Yes, having said that, we will be committed to remain very disciplined in terms of looking for profitability in that part of the world.
[Operator Instructions] Our next question comes from Adriana De Lozada with Deutsche Bank.
Congratulations on the results. Scotiabank, actually, not Deutsche Bank. But my question is related to tax levels. How do you see this going forward?
[Audio Gap]
PEN 20 million of this quarter, tax levels were significantly low. However, you mentioned that you expect Inteligo to contribute less to earnings in the coming quarters. So this would have a negative impact on tax levels and just wanted to know what your thoughts were?

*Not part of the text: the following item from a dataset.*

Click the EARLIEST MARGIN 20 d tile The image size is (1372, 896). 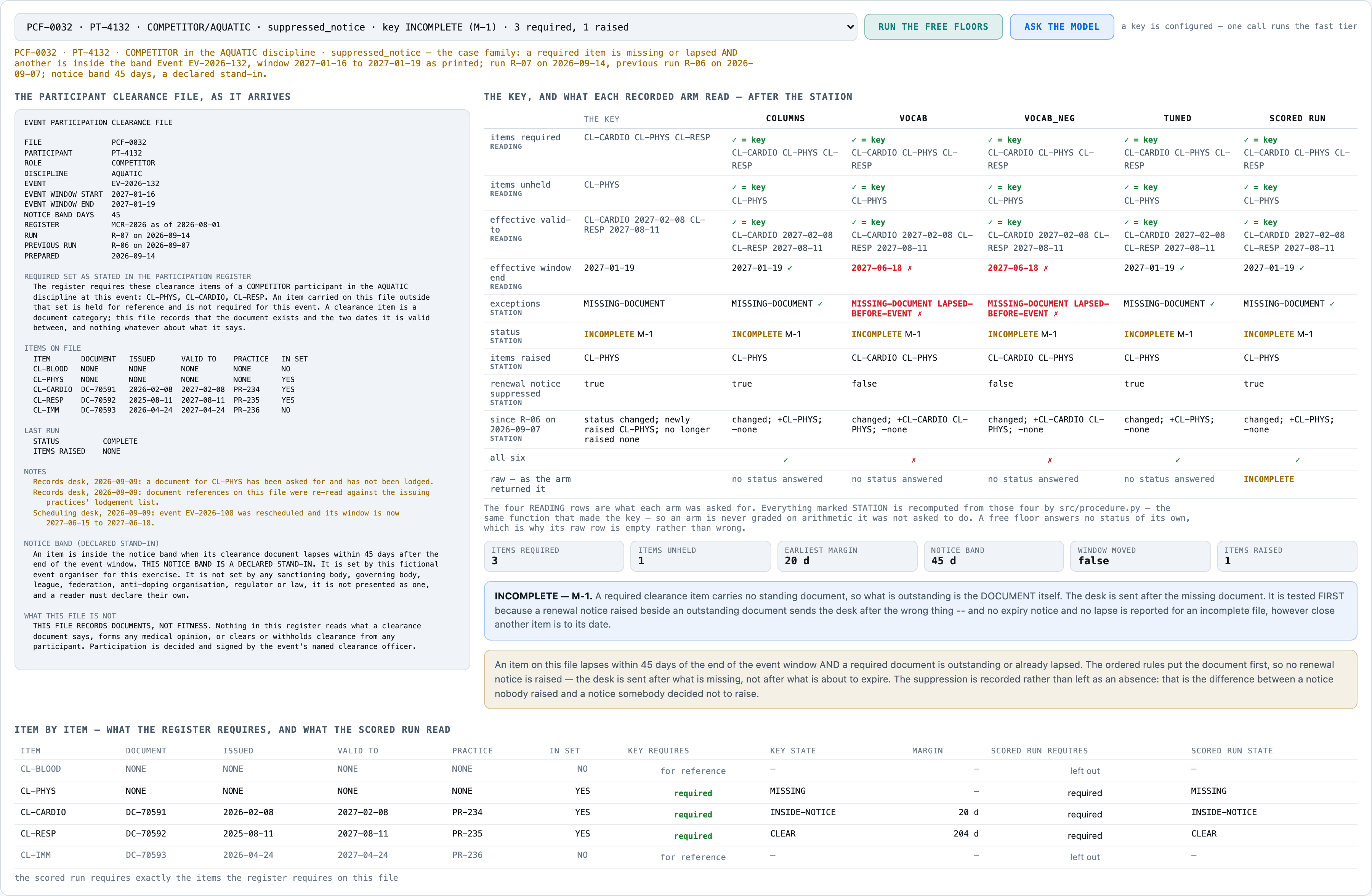tap(847, 556)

Adriana, good morning, and thank you for the answer -- for the question, sorry. As I mentioned before this quarter we have this PEN 20 million, let's say, one-off effect in taxes, okay? That should not be present in the coming quarters. So you see, for the quarter, a slightly higher tax rate. Actually this tax rate varies depending on the contribution not only of Inteligo but also of Interseguro. So -- I mean, we are estimating a tax rate of somewhere around 25%, and of course, this would vary depending of what I just mentioned.
Yes, next quarter, we are going to have a lower contribution of Inteligo, but also we are not going to have the PEN 20 million effect from the sale of Interfondos from Inteligo to -- from Interbank to Inteligo. Yes, mainly just to complement one more thing, another thing that impacts that tax rate at Interbank is the contribution of the nontaxable instrument. So also they are now depending of how much of those instruments you have on the portfolio. You do have a higher or lower tax rate, so it's not that exact and simple to estimate that number, but we should be around the range I just gave you.
[Operator Instructions]
And it does appear that there are no further questions over the phone at this time. I would like to go ahead and turn it back to the speakers for any closing remarks.
Okay. Thank you, everybody, for joining our call. We will listen to each other again in our second quarter conference call in the month of August. Thank you. Bye-bye.
This does conclude today's program. Thank you for your participation. You may disconnect at any time.